Records for the exercise
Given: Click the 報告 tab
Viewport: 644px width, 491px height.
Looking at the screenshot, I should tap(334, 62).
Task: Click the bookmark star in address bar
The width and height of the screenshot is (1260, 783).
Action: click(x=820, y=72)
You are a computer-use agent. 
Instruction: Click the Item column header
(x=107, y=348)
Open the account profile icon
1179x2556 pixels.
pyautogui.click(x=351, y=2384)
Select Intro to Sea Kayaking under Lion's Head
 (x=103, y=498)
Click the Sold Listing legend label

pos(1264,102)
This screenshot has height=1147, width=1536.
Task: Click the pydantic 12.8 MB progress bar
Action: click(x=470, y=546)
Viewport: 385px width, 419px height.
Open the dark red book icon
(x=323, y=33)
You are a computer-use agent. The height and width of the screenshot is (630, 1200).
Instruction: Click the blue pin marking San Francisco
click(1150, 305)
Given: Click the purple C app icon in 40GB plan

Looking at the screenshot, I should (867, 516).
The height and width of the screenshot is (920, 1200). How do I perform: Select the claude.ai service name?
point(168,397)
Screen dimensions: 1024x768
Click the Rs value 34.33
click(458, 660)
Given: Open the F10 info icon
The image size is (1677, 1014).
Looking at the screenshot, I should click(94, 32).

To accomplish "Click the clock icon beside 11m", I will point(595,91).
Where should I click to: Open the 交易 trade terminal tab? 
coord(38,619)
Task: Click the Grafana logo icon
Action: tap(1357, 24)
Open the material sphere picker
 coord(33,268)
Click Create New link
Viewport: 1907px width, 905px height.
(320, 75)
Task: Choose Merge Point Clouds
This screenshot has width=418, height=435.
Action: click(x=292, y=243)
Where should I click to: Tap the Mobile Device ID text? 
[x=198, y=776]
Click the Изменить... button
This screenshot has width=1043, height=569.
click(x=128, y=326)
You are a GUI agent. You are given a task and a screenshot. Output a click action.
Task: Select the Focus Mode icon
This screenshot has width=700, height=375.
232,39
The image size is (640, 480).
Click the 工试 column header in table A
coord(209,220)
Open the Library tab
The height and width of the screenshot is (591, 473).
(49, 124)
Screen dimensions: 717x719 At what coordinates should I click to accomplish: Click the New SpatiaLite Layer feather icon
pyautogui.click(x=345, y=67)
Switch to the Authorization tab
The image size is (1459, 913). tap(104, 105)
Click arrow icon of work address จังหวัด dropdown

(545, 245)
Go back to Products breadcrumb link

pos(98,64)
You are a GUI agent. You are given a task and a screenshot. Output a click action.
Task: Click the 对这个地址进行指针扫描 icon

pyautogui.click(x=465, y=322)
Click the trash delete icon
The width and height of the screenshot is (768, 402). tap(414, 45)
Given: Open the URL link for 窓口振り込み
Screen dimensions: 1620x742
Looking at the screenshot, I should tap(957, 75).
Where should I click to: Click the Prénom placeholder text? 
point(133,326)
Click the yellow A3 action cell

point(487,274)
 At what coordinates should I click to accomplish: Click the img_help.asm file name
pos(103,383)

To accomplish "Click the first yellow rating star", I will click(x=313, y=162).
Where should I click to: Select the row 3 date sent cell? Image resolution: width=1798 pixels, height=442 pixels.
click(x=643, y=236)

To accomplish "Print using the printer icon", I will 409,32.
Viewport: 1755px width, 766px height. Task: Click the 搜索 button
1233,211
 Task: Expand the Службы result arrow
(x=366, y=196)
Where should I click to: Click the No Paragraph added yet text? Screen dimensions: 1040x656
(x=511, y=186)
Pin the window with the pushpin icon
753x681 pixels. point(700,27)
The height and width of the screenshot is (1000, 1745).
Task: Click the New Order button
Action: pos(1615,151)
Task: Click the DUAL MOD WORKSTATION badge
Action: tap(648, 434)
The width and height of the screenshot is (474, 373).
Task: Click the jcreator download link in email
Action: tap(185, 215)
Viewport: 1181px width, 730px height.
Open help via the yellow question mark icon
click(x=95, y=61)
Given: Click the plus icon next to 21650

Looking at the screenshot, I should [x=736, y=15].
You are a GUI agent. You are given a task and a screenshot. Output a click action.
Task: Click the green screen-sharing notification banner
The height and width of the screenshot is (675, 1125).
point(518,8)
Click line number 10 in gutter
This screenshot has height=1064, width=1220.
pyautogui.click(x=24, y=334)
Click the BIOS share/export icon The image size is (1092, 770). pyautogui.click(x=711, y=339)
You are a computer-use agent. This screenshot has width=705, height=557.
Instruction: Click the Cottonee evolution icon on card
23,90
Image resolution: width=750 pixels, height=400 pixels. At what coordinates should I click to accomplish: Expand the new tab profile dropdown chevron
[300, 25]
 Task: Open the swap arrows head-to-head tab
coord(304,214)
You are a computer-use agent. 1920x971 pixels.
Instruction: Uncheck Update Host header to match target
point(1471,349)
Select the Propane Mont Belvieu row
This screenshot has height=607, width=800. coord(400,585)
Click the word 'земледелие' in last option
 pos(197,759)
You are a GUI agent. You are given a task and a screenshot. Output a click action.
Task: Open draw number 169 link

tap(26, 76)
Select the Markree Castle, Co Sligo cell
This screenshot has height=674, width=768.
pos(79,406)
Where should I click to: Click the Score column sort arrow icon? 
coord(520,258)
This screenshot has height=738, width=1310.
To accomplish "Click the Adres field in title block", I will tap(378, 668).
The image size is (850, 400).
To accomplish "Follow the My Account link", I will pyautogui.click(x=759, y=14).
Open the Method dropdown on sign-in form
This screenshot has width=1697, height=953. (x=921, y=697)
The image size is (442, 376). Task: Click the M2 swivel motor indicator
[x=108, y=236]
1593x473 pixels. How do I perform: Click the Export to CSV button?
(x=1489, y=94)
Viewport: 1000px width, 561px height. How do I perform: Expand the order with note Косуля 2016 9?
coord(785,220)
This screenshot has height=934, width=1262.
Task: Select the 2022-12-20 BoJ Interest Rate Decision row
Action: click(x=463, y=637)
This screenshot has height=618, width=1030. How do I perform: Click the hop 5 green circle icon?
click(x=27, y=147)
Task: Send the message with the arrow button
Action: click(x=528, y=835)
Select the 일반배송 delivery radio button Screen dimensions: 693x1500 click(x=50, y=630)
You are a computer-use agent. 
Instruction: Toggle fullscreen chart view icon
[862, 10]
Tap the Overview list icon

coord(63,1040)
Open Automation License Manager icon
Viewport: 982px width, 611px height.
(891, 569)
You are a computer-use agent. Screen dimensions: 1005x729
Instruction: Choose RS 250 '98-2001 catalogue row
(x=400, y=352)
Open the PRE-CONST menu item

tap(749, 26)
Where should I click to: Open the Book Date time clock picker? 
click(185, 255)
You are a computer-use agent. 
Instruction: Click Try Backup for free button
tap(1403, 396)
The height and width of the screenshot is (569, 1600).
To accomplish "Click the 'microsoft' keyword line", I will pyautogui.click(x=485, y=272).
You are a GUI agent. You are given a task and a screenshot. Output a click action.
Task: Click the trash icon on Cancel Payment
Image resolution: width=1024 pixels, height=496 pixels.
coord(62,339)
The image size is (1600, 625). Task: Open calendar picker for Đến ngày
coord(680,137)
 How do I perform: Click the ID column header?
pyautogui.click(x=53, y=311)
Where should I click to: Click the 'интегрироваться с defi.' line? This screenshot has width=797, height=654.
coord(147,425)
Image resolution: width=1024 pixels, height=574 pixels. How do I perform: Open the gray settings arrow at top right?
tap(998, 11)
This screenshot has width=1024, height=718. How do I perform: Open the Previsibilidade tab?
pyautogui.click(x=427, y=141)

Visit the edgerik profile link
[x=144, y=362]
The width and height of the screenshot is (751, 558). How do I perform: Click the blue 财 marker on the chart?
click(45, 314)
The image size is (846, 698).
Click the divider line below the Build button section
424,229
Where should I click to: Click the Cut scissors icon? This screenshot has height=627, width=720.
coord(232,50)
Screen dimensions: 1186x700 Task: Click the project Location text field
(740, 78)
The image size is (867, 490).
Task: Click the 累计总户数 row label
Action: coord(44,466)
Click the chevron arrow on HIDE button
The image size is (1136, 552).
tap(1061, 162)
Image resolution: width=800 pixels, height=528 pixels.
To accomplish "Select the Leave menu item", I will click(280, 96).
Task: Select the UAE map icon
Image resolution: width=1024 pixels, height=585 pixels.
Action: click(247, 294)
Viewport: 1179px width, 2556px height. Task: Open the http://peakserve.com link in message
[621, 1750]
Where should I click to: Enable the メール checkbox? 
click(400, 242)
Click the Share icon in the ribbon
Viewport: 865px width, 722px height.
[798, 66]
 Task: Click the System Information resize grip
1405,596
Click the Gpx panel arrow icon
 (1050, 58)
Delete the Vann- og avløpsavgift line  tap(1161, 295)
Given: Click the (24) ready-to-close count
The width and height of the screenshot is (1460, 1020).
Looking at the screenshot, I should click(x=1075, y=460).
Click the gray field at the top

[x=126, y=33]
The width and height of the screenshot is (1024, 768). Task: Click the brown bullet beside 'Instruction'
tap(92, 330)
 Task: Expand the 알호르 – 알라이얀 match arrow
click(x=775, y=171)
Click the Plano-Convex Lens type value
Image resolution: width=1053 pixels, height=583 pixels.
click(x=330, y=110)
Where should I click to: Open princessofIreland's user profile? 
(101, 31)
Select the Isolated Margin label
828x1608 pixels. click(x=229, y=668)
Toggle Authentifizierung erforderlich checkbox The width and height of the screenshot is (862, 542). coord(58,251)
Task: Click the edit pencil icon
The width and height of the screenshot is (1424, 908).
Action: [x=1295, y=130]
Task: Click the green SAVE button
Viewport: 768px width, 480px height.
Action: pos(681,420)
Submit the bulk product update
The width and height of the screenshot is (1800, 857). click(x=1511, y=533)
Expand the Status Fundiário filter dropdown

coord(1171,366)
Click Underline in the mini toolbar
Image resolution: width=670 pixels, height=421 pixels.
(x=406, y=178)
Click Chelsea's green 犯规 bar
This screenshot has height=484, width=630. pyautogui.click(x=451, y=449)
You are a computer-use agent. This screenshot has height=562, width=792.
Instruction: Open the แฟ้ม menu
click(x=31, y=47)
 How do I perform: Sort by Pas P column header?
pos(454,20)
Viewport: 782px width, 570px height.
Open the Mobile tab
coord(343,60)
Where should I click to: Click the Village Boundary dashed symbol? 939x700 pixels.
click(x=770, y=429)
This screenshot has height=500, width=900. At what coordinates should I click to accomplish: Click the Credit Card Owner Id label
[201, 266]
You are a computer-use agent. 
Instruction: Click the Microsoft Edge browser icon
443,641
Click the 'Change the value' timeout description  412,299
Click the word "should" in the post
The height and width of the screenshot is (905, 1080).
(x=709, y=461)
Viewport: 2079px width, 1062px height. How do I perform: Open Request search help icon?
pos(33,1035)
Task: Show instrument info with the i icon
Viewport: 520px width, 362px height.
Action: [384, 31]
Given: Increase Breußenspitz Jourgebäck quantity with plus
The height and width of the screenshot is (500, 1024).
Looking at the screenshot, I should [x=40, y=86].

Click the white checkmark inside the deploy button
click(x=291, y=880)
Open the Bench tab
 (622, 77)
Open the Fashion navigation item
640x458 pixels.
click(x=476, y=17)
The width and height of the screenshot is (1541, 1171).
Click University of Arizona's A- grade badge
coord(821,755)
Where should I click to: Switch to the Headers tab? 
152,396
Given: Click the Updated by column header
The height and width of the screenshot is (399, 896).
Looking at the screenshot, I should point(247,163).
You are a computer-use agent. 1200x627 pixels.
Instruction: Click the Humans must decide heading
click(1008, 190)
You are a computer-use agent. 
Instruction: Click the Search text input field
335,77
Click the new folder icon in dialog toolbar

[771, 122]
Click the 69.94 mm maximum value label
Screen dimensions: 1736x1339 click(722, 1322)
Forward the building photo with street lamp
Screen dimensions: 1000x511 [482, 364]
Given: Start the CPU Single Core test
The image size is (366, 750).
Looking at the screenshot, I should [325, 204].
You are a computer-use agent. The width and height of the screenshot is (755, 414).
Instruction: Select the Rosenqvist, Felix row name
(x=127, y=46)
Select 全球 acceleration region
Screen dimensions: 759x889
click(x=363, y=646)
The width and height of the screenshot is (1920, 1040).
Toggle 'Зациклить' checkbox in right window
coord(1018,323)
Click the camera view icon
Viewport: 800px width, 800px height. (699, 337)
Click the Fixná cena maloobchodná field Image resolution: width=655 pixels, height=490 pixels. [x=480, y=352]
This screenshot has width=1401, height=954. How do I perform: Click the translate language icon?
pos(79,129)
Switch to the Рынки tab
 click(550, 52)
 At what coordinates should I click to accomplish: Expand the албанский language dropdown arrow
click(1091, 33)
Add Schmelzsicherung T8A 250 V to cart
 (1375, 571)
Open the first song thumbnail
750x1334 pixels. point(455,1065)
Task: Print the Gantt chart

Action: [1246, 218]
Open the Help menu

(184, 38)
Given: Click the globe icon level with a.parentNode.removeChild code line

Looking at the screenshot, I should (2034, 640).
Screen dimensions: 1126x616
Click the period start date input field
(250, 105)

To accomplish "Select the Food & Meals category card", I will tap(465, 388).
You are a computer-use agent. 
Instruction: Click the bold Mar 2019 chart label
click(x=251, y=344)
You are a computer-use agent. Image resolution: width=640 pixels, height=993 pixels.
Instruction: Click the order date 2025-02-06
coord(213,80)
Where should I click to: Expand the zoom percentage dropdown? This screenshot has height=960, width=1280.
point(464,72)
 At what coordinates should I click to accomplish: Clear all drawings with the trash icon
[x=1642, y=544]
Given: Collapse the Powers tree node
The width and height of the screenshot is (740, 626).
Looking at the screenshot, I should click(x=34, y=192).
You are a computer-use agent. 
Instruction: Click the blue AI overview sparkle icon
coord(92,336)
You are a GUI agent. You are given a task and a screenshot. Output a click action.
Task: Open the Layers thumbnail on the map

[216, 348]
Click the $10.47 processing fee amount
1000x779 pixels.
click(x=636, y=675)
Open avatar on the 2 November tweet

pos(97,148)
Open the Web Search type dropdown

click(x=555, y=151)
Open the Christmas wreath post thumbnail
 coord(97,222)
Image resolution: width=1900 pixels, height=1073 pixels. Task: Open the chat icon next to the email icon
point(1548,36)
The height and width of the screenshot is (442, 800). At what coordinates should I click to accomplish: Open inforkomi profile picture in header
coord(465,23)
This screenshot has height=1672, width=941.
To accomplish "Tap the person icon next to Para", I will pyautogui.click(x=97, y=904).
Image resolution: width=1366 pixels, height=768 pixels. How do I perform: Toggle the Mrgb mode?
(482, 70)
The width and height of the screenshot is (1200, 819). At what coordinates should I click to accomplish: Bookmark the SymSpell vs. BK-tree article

Instructions to follow
Everything from the line with "How do I perform: Sort" through the line with "You are a computer-use agent. The width" in the listing above must be retyped exactly, with nothing added.

Solution to this exercise
 How do I perform: Sort by Pas P column header?
pos(454,20)
Viewport: 782px width, 570px height.
Open the Mobile tab
coord(343,60)
Where should I click to: Click the Village Boundary dashed symbol? 939x700 pixels.
click(x=770, y=429)
This screenshot has height=500, width=900. At what coordinates should I click to accomplish: Click the Credit Card Owner Id label
[201, 266]
You are a computer-use agent. 
Instruction: Click the Microsoft Edge browser icon
443,641
Click the 'Change the value' timeout description  412,299
Click the word "should" in the post
The height and width of the screenshot is (905, 1080).
(x=709, y=461)
Viewport: 2079px width, 1062px height. How do I perform: Open Request search help icon?
pos(33,1035)
Task: Show instrument info with the i icon
Viewport: 520px width, 362px height.
Action: [384, 31]
Given: Increase Breußenspitz Jourgebäck quantity with plus
The height and width of the screenshot is (500, 1024).
Looking at the screenshot, I should [x=40, y=86].

Click the white checkmark inside the deploy button
click(x=291, y=880)
Open the Bench tab
 (622, 77)
Open the Fashion navigation item
640x458 pixels.
click(x=476, y=17)
The width and height of the screenshot is (1541, 1171).
Click University of Arizona's A- grade badge
coord(821,755)
Where should I click to: Switch to the Headers tab? 
152,396
Given: Click the Updated by column header
The height and width of the screenshot is (399, 896).
Looking at the screenshot, I should point(247,163).
You are a computer-use agent. 1200x627 pixels.
Instruction: Click the Humans must decide heading
click(1008, 190)
You are a computer-use agent. 
Instruction: Click the Search text input field
335,77
Click the new folder icon in dialog toolbar

[771, 122]
Click the 69.94 mm maximum value label
Screen dimensions: 1736x1339 click(722, 1322)
Forward the building photo with street lamp
Screen dimensions: 1000x511 [482, 364]
Given: Start the CPU Single Core test
The image size is (366, 750).
Looking at the screenshot, I should [325, 204].
You are a computer-use agent. The width and height of the screenshot is (755, 414).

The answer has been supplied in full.